Your assignment: The lines to repeat are those below from the one containing "TÜMÜ (819, 53)" down to the one containing "İLANLAR (770, 53)", both included; reproduce them exactly and nothing else.

Stored items from a collection
§
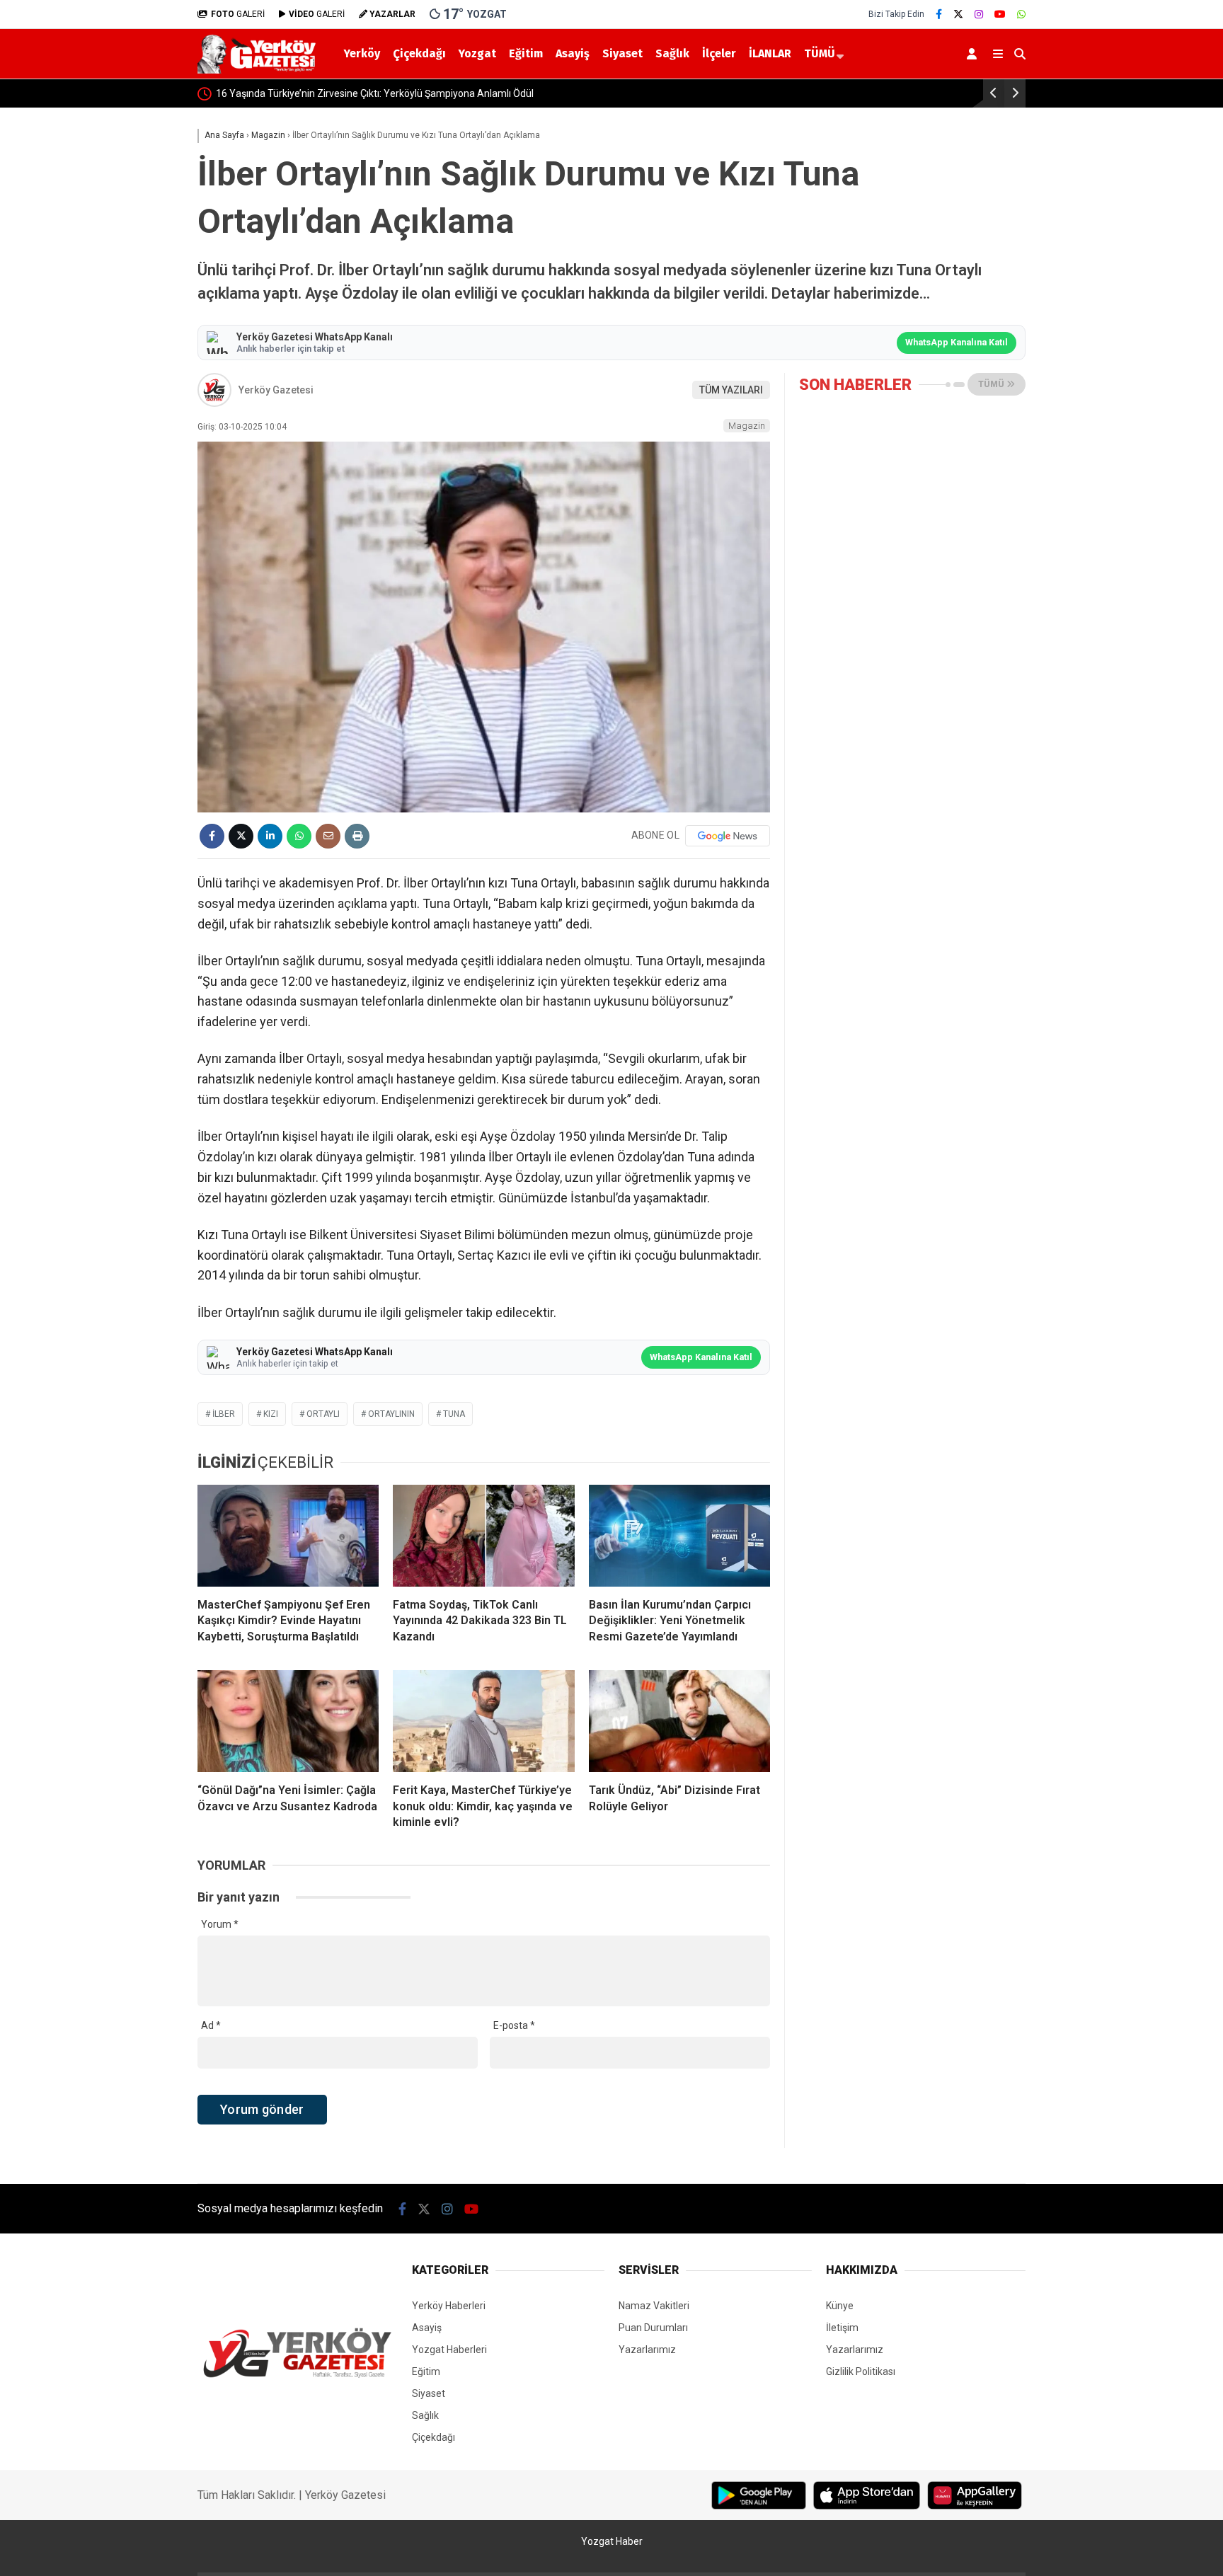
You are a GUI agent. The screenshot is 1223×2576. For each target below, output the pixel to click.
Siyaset (622, 53)
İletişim (842, 2327)
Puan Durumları (653, 2327)
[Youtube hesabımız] (1000, 14)
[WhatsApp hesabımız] (1021, 14)
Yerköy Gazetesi (276, 390)
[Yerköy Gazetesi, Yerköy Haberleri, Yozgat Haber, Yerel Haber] (259, 70)
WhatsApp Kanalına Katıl (956, 342)
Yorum (220, 1924)
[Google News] (727, 835)
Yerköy (362, 53)
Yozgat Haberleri (449, 2349)
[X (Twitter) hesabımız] (958, 14)
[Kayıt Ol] (974, 54)
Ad (211, 2025)
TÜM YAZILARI (731, 390)
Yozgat (477, 53)
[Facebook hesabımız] (939, 14)
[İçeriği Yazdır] (357, 836)
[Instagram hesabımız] (979, 14)
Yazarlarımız (647, 2349)
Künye (840, 2305)
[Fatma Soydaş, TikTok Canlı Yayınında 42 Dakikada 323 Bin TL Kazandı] (483, 1536)
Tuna (454, 1414)
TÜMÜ (819, 53)
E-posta (514, 2025)
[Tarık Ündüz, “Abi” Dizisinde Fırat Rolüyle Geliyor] (679, 1721)
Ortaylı (323, 1414)
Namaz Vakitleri (654, 2305)
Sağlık (672, 53)
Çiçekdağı (419, 53)
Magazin (746, 425)
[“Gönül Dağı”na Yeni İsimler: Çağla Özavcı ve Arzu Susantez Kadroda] (288, 1721)
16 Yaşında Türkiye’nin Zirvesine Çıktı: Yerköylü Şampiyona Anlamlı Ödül (375, 93)
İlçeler (719, 53)
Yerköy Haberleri (449, 2305)
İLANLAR (770, 53)
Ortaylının (391, 1414)
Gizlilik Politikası (860, 2371)
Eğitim (526, 53)
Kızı (270, 1414)
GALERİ (238, 14)
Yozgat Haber (612, 2541)
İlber (223, 1414)
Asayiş (573, 53)
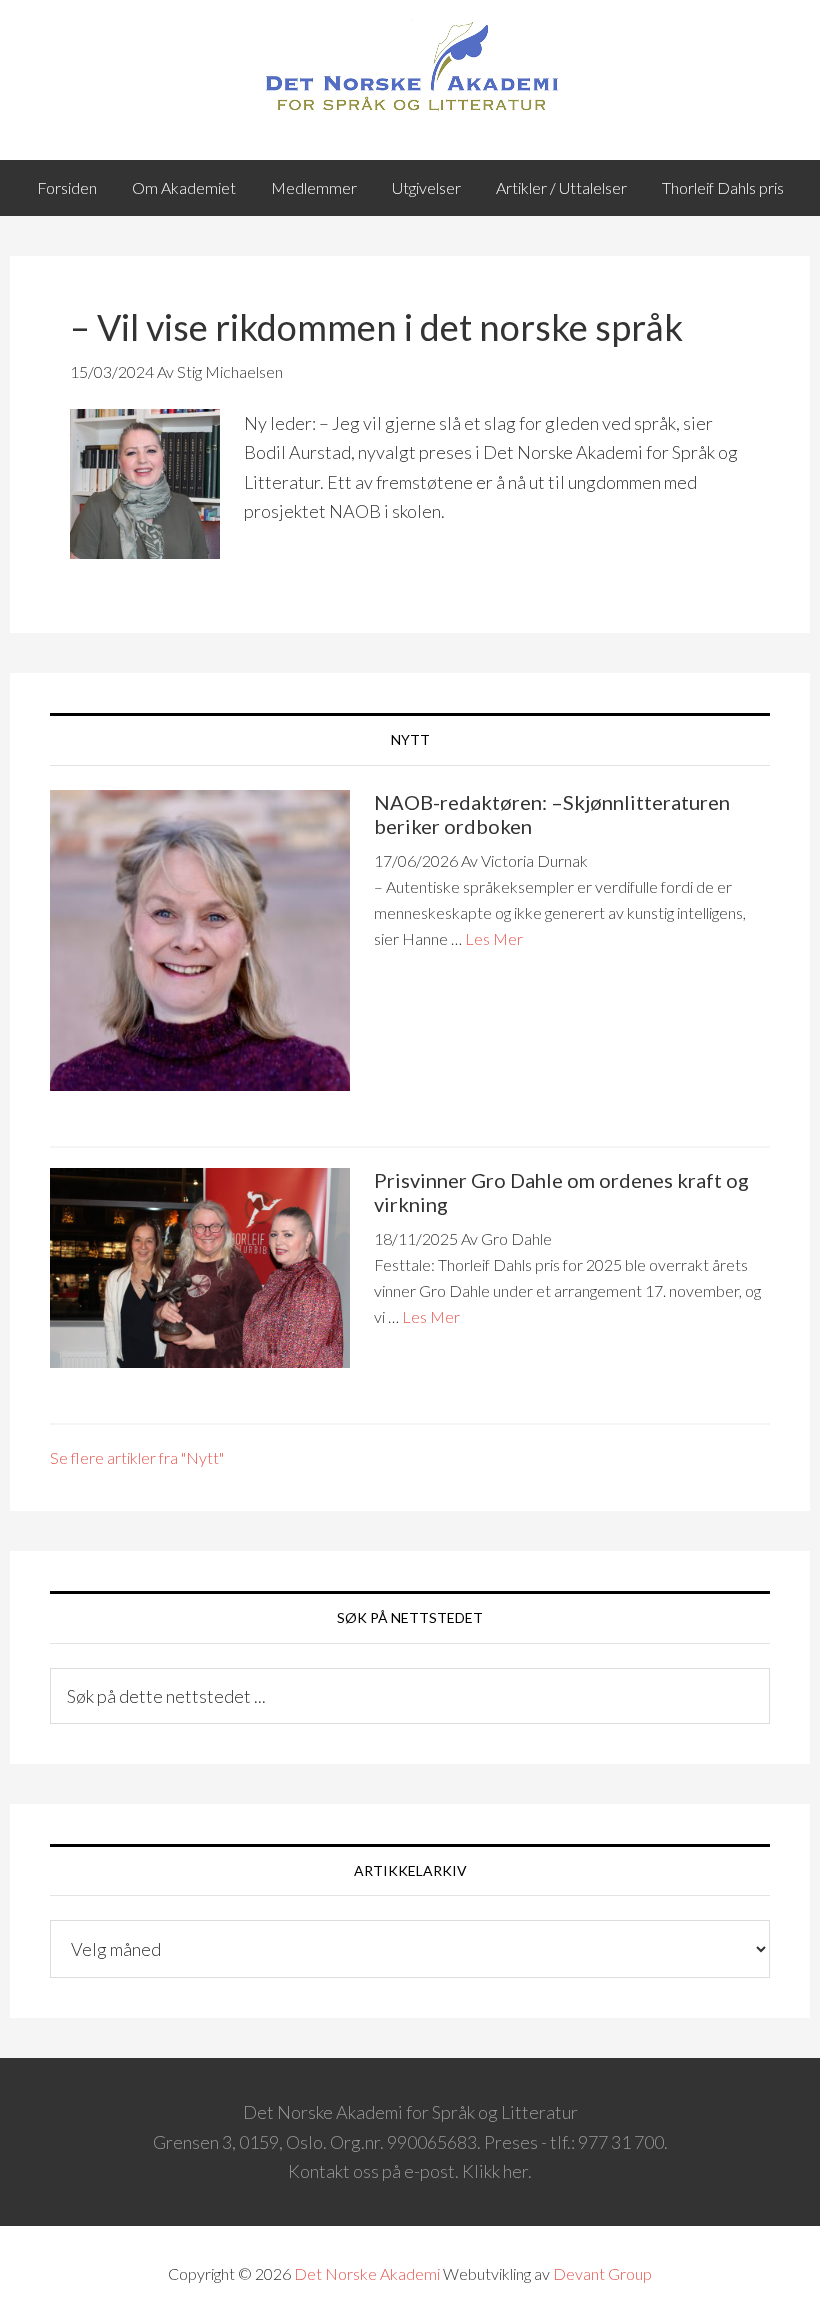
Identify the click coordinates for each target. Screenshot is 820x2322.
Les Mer (494, 938)
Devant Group (602, 2273)
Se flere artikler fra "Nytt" (137, 1457)
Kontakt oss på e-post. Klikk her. (410, 2171)
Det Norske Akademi (367, 2273)
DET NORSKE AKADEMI (410, 70)
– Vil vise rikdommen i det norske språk (376, 327)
§
Written reply:
TÜMÜ (819, 53)
E-posta (514, 2025)
[Tarık Ündüz, “Abi” Dizisinde Fırat Rolüyle Geliyor] (679, 1721)
Ortaylı (323, 1414)
Namaz Vakitleri (654, 2305)
Sağlık (672, 53)
Çiçekdağı (419, 53)
Magazin (746, 425)
[“Gönül Dağı”na Yeni İsimler: Çağla Özavcı ve Arzu Susantez Kadroda] (288, 1721)
16 Yaşında Türkiye’nin Zirvesine Çıktı: Yerköylü Şampiyona Anlamlı Ödül (375, 93)
İlçeler (719, 53)
Yerköy Haberleri (449, 2305)
İLANLAR (770, 53)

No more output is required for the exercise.